■ YOUR INSTRUCTIONS: Tally up the lines in the following entries where the string "axis" appears, and answer with the number alone.

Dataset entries
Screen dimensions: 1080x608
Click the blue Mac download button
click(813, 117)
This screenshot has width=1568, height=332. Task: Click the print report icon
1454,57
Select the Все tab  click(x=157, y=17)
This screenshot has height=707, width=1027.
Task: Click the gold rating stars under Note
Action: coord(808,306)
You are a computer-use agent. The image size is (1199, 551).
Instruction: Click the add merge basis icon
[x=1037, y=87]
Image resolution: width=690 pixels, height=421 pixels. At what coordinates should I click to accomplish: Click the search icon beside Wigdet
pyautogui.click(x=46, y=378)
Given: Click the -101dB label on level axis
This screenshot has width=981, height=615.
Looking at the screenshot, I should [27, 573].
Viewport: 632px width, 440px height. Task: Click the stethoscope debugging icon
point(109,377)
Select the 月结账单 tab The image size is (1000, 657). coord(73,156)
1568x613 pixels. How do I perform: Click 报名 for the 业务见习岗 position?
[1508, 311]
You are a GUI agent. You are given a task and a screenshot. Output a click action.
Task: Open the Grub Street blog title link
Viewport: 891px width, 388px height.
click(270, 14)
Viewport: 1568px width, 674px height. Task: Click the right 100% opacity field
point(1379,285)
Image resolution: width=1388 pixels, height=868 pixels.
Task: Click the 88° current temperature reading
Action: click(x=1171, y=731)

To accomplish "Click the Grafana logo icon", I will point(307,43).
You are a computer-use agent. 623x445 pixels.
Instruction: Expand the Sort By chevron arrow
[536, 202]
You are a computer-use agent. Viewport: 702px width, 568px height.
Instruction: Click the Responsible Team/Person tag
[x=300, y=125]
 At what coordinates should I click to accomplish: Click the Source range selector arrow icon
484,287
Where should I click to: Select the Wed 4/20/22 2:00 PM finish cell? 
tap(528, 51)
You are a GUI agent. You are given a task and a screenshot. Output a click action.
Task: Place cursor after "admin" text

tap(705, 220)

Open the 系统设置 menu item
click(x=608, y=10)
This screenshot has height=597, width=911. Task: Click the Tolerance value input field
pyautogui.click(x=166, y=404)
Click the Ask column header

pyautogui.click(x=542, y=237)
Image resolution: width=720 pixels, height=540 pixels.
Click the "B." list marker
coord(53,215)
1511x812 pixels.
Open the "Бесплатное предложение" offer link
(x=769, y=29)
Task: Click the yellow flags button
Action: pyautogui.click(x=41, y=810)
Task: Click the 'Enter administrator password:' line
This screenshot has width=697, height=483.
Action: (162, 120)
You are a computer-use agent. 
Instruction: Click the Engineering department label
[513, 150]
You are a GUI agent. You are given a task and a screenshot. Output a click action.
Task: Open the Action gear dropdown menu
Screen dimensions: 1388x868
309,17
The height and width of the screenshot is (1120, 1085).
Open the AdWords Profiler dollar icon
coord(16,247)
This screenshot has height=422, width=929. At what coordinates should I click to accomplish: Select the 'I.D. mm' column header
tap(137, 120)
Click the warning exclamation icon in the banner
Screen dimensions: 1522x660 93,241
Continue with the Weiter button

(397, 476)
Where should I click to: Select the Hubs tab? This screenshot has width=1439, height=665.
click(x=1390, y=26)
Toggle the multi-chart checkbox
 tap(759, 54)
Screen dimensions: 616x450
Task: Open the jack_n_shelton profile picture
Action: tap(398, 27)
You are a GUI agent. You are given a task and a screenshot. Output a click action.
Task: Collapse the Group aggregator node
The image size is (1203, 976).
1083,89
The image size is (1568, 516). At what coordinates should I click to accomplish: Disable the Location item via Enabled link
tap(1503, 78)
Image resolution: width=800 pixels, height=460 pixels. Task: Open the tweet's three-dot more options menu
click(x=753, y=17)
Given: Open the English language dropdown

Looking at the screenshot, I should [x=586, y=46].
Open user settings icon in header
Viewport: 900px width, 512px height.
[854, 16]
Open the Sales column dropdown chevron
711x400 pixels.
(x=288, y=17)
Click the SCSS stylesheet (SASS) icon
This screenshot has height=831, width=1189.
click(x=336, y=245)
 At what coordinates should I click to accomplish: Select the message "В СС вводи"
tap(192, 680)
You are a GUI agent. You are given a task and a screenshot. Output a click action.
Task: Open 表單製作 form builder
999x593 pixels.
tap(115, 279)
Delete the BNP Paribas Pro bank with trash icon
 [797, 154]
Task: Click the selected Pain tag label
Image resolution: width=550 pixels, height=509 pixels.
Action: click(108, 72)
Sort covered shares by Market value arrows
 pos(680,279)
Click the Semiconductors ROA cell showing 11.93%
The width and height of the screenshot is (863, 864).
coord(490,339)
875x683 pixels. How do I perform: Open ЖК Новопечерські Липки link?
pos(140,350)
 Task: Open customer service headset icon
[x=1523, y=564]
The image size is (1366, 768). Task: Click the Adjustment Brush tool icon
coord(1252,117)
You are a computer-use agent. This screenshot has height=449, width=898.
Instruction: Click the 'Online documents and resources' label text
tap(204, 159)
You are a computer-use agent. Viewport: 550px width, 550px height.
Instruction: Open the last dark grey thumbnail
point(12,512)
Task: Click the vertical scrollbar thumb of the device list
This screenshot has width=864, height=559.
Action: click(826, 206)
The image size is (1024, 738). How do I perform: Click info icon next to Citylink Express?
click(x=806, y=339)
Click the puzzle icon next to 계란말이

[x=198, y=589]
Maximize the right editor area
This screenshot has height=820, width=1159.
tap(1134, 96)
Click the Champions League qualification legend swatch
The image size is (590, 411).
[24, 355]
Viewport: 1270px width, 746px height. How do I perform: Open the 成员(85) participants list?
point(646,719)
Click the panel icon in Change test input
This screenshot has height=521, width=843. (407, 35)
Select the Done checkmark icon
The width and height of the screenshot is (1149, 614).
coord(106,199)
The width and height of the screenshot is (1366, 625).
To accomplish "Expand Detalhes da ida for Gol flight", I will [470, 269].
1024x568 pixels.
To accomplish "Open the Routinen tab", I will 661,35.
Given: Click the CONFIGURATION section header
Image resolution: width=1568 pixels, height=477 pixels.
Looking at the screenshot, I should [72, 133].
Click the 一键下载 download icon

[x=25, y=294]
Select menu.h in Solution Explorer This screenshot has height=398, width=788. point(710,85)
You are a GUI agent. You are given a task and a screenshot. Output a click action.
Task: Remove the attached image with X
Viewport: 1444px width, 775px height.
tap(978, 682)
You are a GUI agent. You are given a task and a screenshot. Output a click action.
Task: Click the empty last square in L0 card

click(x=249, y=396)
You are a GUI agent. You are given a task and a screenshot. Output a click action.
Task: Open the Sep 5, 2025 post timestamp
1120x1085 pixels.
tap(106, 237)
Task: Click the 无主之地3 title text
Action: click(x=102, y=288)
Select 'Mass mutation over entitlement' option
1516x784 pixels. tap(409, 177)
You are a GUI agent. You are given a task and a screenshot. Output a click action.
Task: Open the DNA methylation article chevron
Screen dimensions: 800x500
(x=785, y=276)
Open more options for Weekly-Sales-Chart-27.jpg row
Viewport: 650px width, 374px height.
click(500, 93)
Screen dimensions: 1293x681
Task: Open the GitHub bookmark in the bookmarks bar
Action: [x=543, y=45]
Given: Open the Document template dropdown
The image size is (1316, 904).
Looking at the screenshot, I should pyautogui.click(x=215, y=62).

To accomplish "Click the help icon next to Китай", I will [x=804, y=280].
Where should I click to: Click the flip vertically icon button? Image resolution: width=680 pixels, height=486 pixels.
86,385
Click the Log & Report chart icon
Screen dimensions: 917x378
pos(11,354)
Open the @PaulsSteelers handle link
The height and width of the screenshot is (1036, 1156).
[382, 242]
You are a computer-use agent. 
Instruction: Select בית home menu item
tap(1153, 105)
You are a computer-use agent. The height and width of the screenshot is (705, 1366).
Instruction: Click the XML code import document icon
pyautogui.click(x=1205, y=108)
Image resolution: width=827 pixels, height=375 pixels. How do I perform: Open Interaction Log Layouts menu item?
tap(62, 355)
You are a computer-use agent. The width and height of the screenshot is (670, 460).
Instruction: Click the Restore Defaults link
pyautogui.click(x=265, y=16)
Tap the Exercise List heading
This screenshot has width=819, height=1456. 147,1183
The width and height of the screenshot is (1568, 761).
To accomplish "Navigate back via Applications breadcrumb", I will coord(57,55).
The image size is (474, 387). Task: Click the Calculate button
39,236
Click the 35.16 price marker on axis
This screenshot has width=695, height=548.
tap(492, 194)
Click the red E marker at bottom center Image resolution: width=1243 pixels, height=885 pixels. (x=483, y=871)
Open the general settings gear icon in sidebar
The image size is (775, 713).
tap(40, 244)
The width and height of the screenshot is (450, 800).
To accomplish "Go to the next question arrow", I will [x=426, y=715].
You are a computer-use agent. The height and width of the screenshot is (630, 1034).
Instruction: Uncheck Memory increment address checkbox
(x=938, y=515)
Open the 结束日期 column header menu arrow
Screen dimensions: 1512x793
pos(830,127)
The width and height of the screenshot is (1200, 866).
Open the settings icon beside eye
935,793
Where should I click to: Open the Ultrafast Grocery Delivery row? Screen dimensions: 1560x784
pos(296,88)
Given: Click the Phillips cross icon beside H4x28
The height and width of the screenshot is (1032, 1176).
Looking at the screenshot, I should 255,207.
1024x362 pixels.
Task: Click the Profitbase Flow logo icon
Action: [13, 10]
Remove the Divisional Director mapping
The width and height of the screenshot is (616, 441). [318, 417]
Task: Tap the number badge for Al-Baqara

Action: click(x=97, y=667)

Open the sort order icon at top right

■ OUTPUT FOR THIS EXERCISE: 2